WHAT TO DO:
In the records below, rewrite the lines between the ones holding "Where should I click to: Select" and "Image resolution: width=397", inclusive, with the requests unchanged. Multiply every coordinate in the answers by 1.8 and round to whole numbers, with halves rounding up.
--- Start of RECORDS TO PROCESS ---
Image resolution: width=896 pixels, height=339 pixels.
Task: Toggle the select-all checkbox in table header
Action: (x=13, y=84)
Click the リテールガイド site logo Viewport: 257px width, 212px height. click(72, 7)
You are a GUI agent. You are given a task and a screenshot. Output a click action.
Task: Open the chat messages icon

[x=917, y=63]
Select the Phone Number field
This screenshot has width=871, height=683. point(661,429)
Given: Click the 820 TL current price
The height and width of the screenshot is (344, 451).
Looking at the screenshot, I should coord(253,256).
--- End of RECORDS TO PROCESS ---
--- Start of RECORDS TO PROCESS ---
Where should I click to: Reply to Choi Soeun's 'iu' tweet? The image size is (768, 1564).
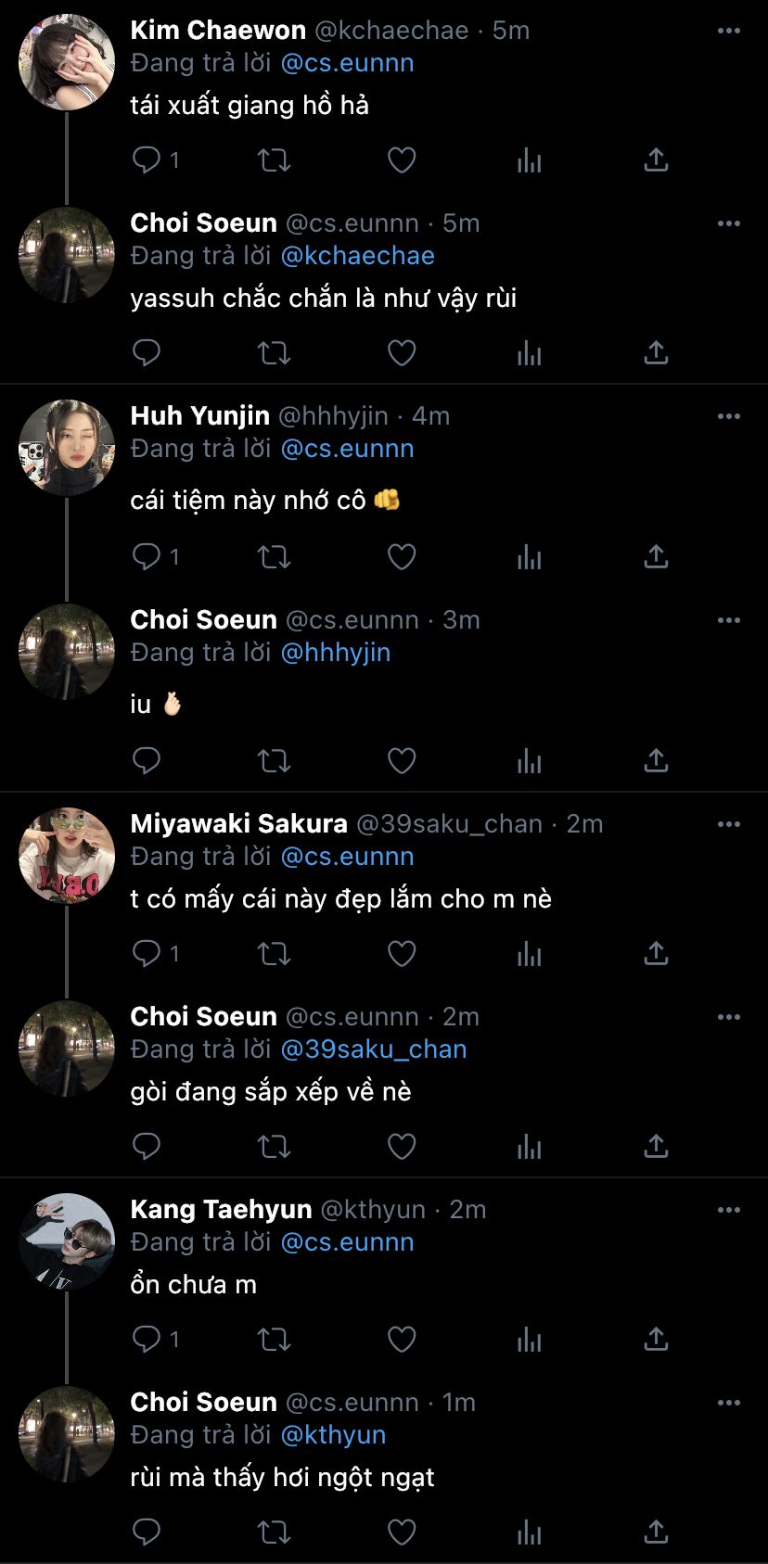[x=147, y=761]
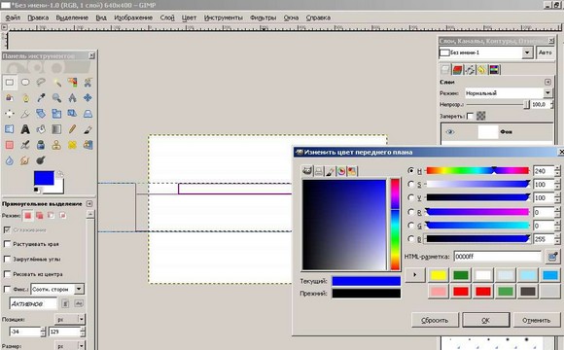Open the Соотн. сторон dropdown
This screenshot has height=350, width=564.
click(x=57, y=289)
--- End of RECORDS TO PROCESS ---
--- Start of RECORDS TO PROCESS ---
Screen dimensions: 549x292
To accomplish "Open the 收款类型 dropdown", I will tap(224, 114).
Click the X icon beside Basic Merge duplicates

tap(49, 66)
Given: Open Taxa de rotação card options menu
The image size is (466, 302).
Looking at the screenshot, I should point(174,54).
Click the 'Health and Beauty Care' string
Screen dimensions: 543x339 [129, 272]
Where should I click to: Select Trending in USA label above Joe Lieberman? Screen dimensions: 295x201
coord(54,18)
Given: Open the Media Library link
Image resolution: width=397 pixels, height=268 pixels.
--- End of RECORDS TO PROCESS ---
FINISHED TASK:
Where should I click to: Select Trending in USA label above Joe Lieberman? Screen dimensions: 295x201
coord(97,32)
Given: Open the Media Library link
Image resolution: width=397 pixels, height=268 pixels.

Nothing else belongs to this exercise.